Aniline red and cochineal carmine are usually employed for this purpose. The former may be detected, according to Allen, by picking the meat apart and treating it with methylated spirit, strain or filter the extract and take up with water. Then a piece of white wool (nun’s veiling will do) is immersed in the boiling liquid and, if it is dyed red, rosaniline is present.
Cochineal-carmine may be detected by the method used by Klinger and Bujard. Cut up fine about 20 grams of the meat and heat in a water-bath with water and glycerine mixed in equal parts. If the above coloring matter is present the liquid will become quite red in color, if not present a slight yellow color results from this treatment. If a spectroscope is available this dye is easily recognized.
STARCH
In Sausage, Deviled Meat, and Similar Products
Cracker and bread crumbs are often added to these preparations and their presence is best detected by examining the amount of starch present. Do this by boiling some of the sample in water, and when cool adding a drop or two of iodin reagent. The usual blue color is produced if much starch is present. If there is only a little starch, it may be necessary to examine it under the microscope to determine whether the starch is from the pepper and other spices used or from some cereal.
DISEASED MEAT
The following method is recommended by Ebers.—Hold a small piece of the suspected meat over a mixture of 1 cc. hydrochloric acid, 3 cc. alcohol, and 1 cc. of ether. The formation of ammonium chlorid fumes shows that decomposition has begun. Do not mistake the fumes of the acid for those of ammonium chlorid.
HORSE FLESH
In Sausage and Mince Meat
This sophistication is not common in this country. Horse flesh is detected by testing for glycogen, which is present in it in larger quantities than in other meats.

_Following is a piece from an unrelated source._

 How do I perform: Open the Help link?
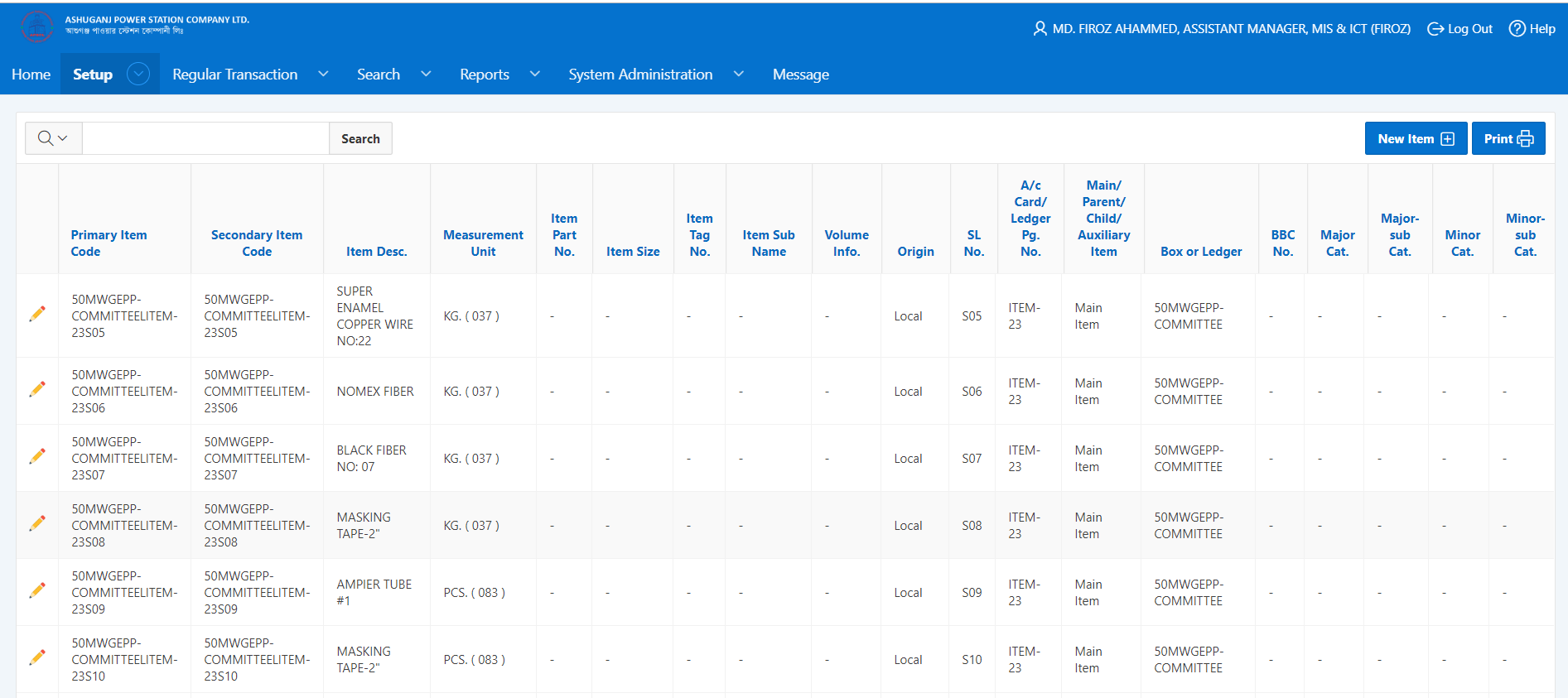click(x=1532, y=29)
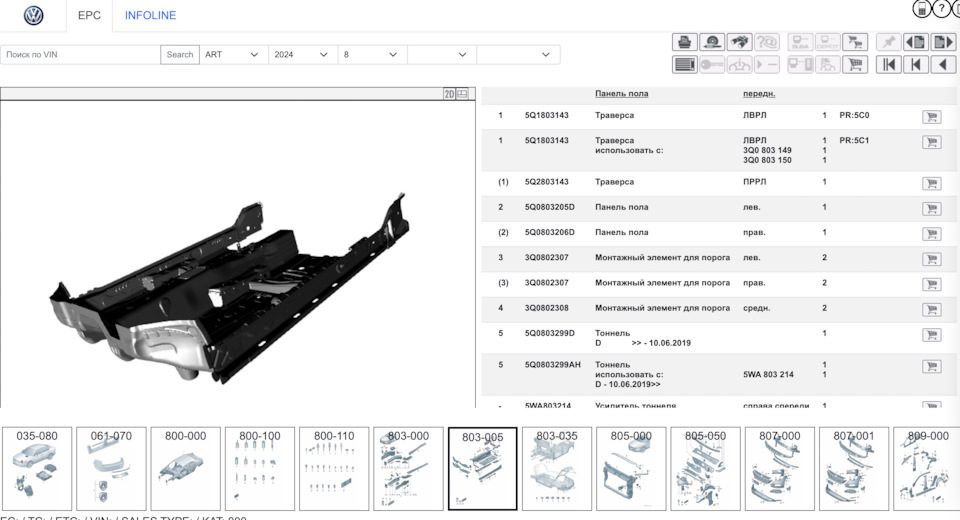Toggle the split layout button beside 2D

click(463, 94)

Courley & Coremon’s Test.—Boil 50 grams of the meat for a half hour with water, strain, and to a portion of the filtrate add a few drops of potassium iodid-iodin solution (potassium iodid 0.4 gram; iodin 0.1 gram; water 20 cc.). If considerable horse meat is present the glycogen will color the liquid dark brown, which disappears on heating, but returns on cooling.
EGGS
It sometimes happens that one wishes to know the age of eggs without opening them.

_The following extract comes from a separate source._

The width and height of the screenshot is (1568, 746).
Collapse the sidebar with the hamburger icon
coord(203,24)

Delarne’s Test.—Place the egg in a 10 per cent solution of common salt. Perfectly fresh eggs sink to the bottom. Those remaining immersed, but suspended in the liquid, are at least three days old, while those rising to the surface and floating are more than five days old. The older the egg, the higher it floats and the more it will stand on end. This test is not applicable to eggs that have been preserved.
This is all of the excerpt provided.